The US Food and Drug Administration (FDA) has granted breakthrough therapy designation for Astellas and Seattle Genetics’ jointly developed PADCEV (enfortumab vedotin-ejfv), in combination with KEYTRUDA (pembrolizumab), to treat a type of bladder cancer.
Developed by US-based pharma firm Merck, KEYTRUDA is a humanized antibody that works by blocking the PD-1 pathway and is used as an immunotherapy for treating cancers.
The combination of PADCEV and KEYTRUDA is indicated as a treatment for unresectable metastatic urothelial cancer in patients not treated with cisplatin-based chemotherapy in the first-line setting.
Astellas senior vice president and oncology therapeutic area head Andrew Krivoshik said: “The FDA’s Breakthrough Therapy designation reflects the encouraging preliminary evidence for the combination of PADCEV and pembrolizumab in previously untreated advanced urothelial cancer to benefit patients who are in need of effective treatment options.

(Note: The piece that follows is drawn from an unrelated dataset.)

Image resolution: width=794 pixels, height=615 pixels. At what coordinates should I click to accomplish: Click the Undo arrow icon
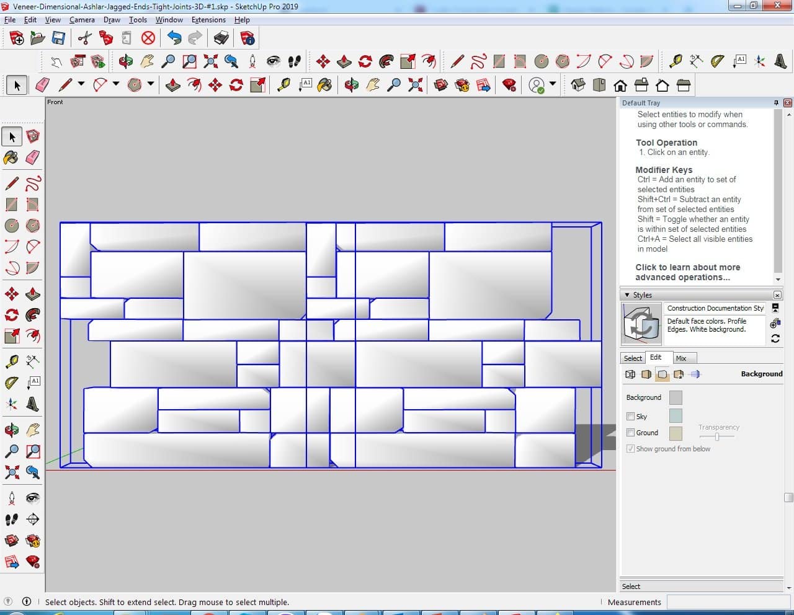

“We look forward to continuing our work with the FDA as we progress our clinical development program as quickly as possible.”
The FDA breakthrough therapy designation for PADCEV is based on ongoing EV-103 trial
The FDA has granted breakthrough therapy designation based on results from the dose-escalation cohort and expansion cohort A of the phase 1b/2 trial, EV-103, which evaluated PADCEV in combination with KEYTRUDA.
EV-103 is an ongoing, multi-cohort, open-label, multicentre phase 1b/2 trial of PADCEV, evaluating the safety, tolerability and efficacy in muscle-invasive, locally advanced and metastatic urothelial cancer.
In December 2019, PADCEV has been granted the FDA accelerated approval for the treatment of metastatic urothelial cancer in patients previously treated using PD-1/L1 inhibitor and platinum-containing chemotherapy.
Seattle Genetics chief medical officer Roger Dansey said: “This is an important step in our investigation of PADCEV in combination with pembrolizumab as a first-line therapy for patients with advanced urothelial cancer who are unable to receive cisplatin-based chemotherapy.
“Based on encouraging early clinical activity, we recently initiated a phase 3 trial of this platinum-free combination and look forward to potentially addressing an unmet need for patients.”